According to the latest land registry data, the average price of a new build property was £287,118 in August 2017, up just 0.5% on the previous month and 11.7% on the previous year.
UK House prices grew by 5% in the year to August 2017, experiencing a 0.5 percentage point increase from the previous month.
Looking closer at regional levels of the UK, the largest annual growth was in the North West at 6.5%. This was followed by the South West, East of England and the East Midlands; all of which had a growth rate of 6.4% in the year to August 2017. The lowest annual growth was in London, where prices increased by 2.6% over the year. This is the 9th consecutive month where the growth in London house prices has remained below the UK average.

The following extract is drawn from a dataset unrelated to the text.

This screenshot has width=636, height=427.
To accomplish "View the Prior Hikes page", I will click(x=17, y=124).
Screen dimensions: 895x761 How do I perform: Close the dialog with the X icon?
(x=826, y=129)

In June 2017, the number of property transactions completed in the UK decreased by 6.7% when compared to June 2016. Compared to May 2017, the number of property transactions completed in the UK increased by 10.5%.
Bjorn Howard, group CEO of Aster Group, said, “The continuing price rise will be a concern for those people who are striving to get on the housing ladder. However, we’re seeing the rate of increase slow down in many parts of the country, suggesting that appetite to buy is waning as too many people are now simply priced out of the market.

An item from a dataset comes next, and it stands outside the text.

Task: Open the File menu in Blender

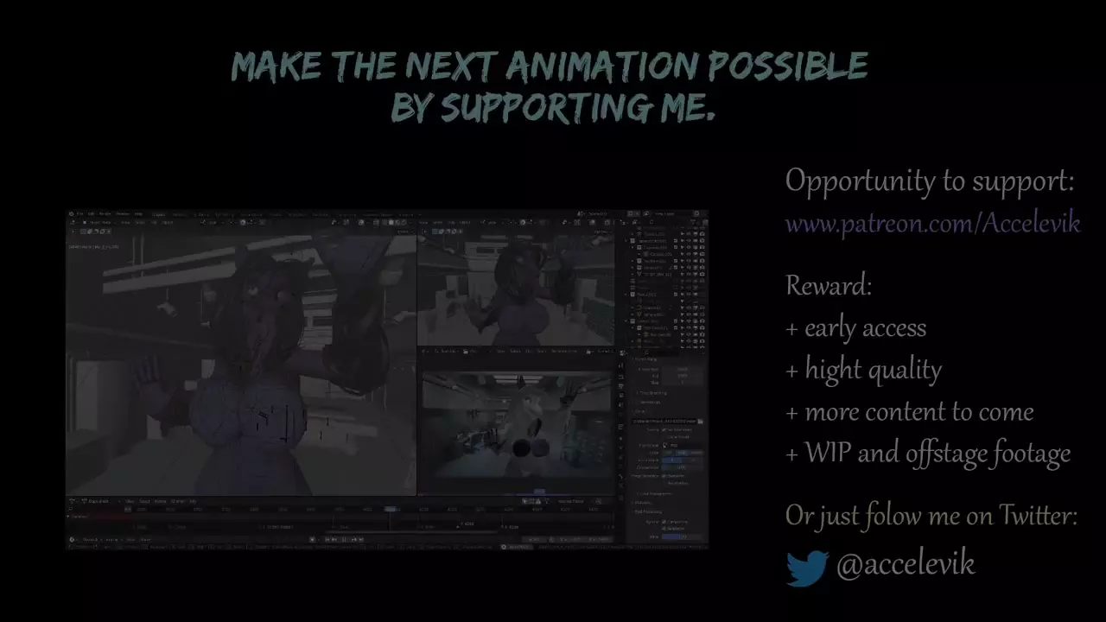Action: 80,213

“Creating a more stable market hinges on offering choice as well as volume so that we cater for the range of housing needs not currently being fully addressed. A vital part of this is greater provision of alternatives to the traditional mortgage is shared ownership, which makes owning a home accessible for more people.”

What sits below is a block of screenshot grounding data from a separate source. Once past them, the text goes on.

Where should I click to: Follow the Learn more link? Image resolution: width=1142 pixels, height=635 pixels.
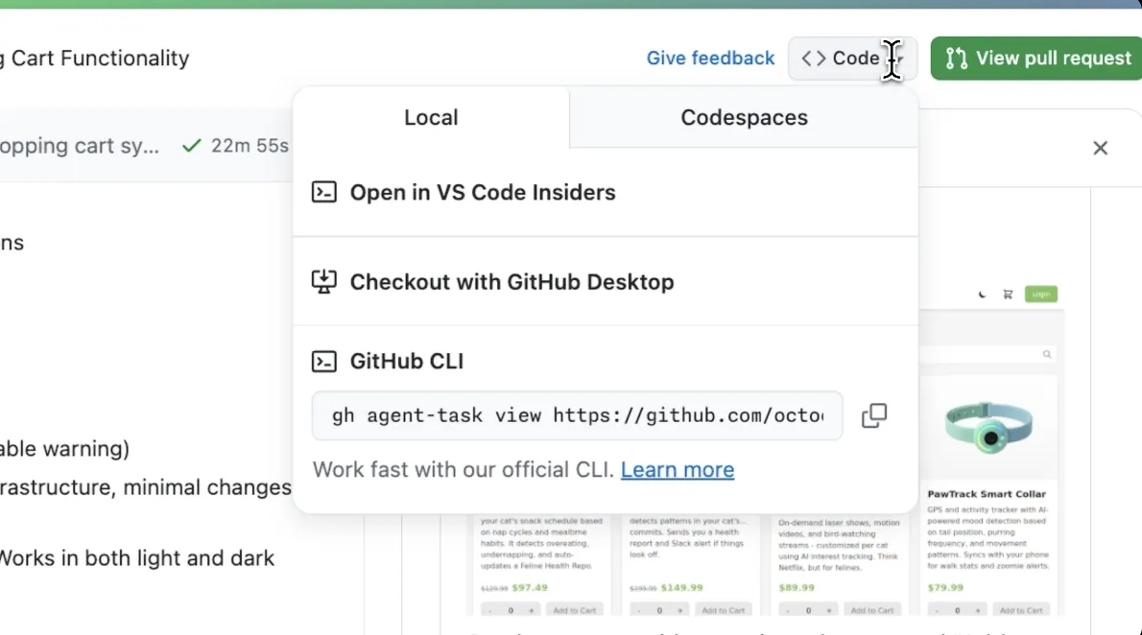point(677,470)
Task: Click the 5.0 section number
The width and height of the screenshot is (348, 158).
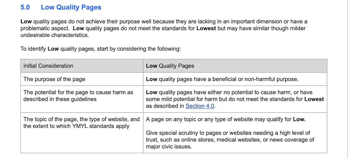Action: (x=25, y=8)
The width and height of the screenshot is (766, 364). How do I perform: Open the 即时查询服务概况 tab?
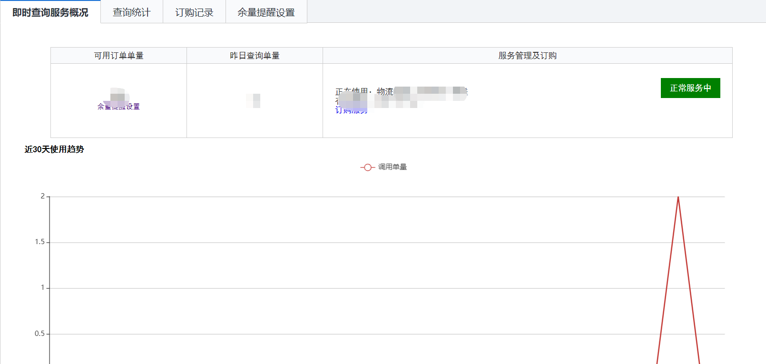tap(50, 12)
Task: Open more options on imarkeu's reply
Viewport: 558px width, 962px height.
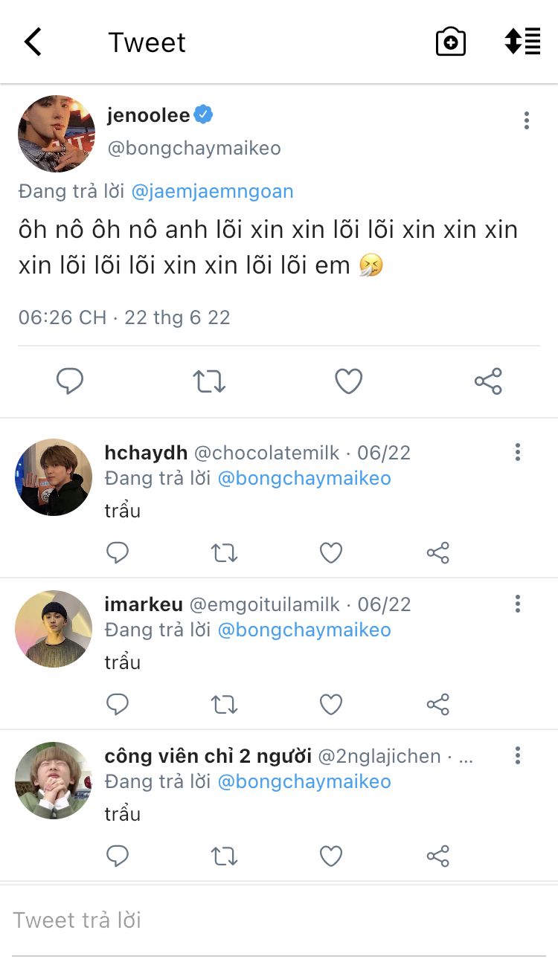Action: click(x=518, y=604)

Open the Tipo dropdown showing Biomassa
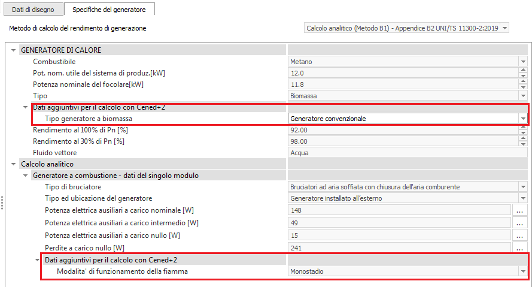click(523, 96)
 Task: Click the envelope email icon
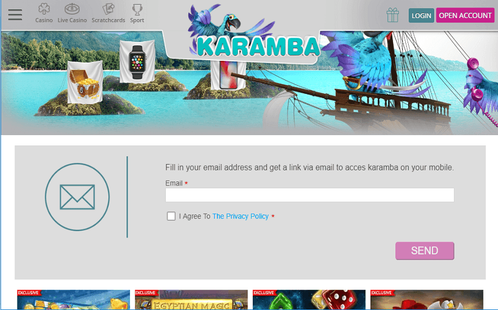pos(77,197)
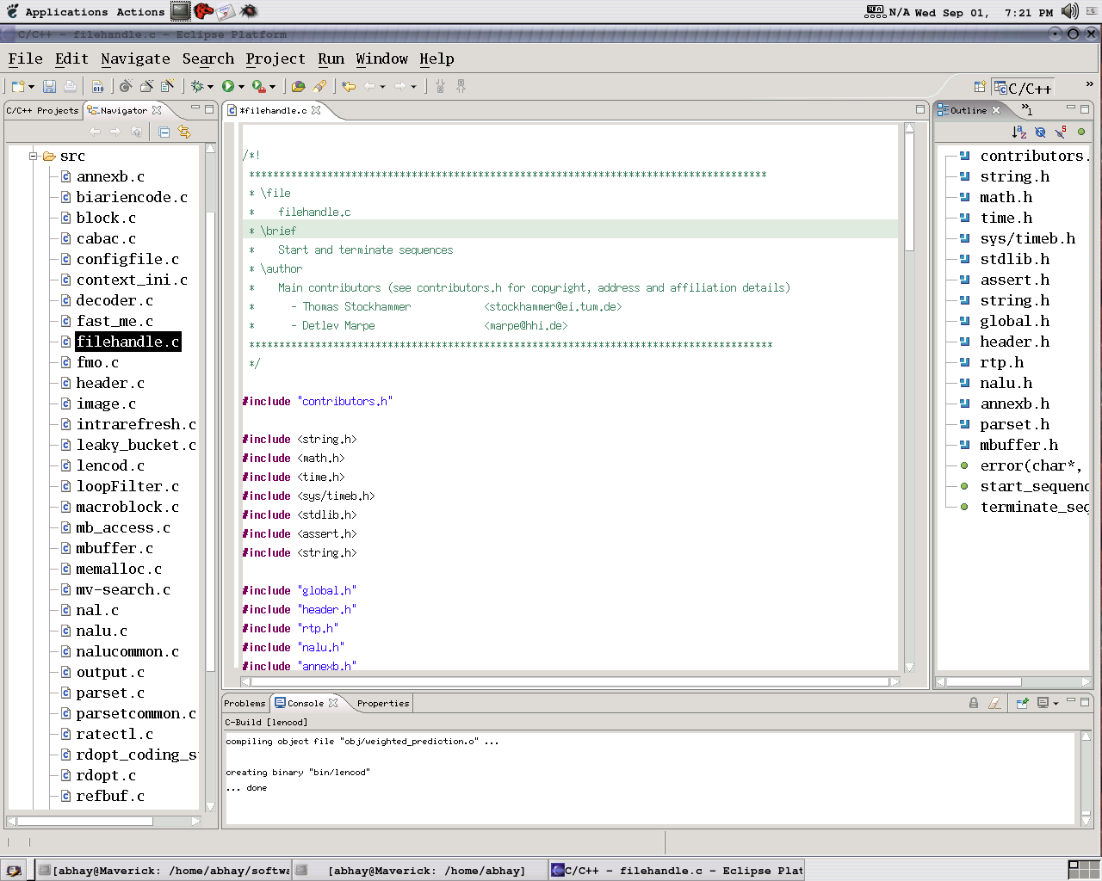Switch to the Problems tab
Viewport: 1102px width, 881px height.
pos(245,703)
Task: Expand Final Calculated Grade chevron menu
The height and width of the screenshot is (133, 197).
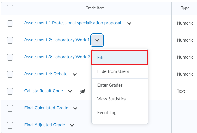Action: tap(75, 108)
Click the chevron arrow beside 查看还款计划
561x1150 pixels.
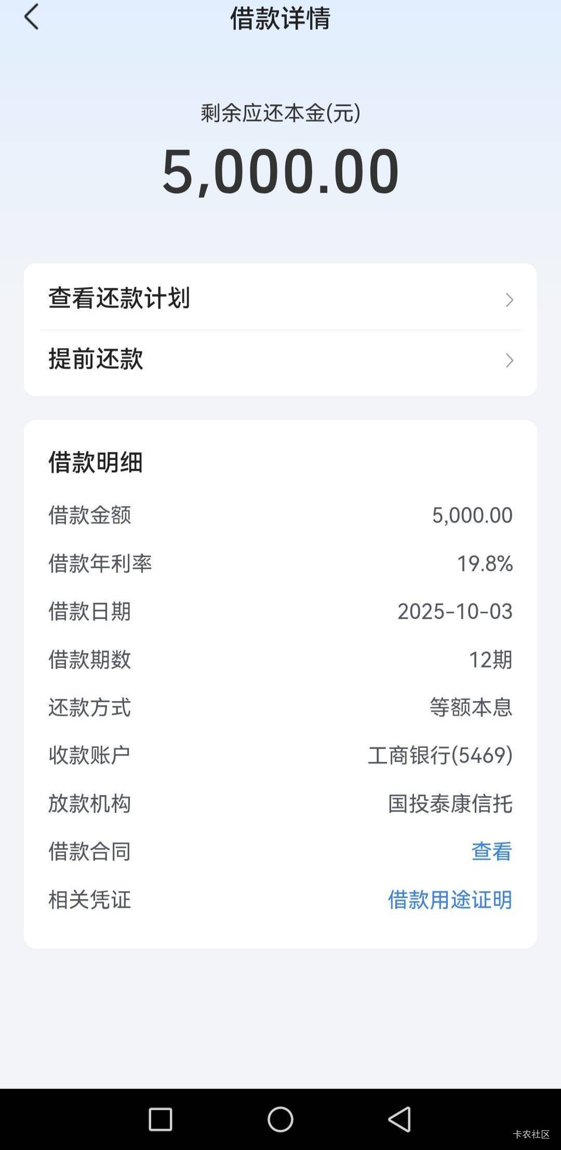pyautogui.click(x=509, y=300)
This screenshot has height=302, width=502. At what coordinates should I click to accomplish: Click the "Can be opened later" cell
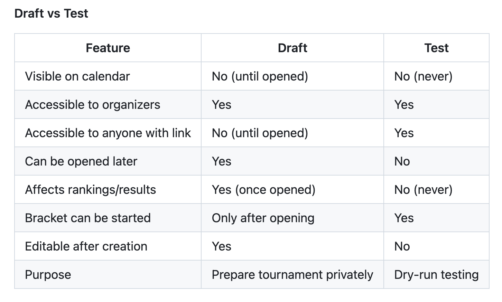pos(81,161)
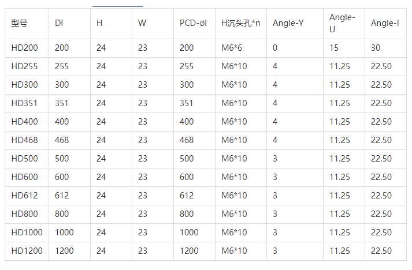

In terms of housing demand the Royal Institution of Chartered Surveyors’ (RICS) residential market survey for August 2017 reported that headline price expectations remain subdued in the near term. However, at the 12-month horizon, prime central London remains the only area in which prices expectations are negative. In terms of demand, there was little change in buyer enquiries during August, continuing a streak of flat or modestly negative readings into a ninth consecutive month.
On the supply side, RICS reported that the new sales instructions net balance was at -1% for August 2017, compared with -11% in July 2017; this was the least negative reading since February 2016. RICS also reported that the new sales instructions net balance has turned progressively less negative in each of the last three months.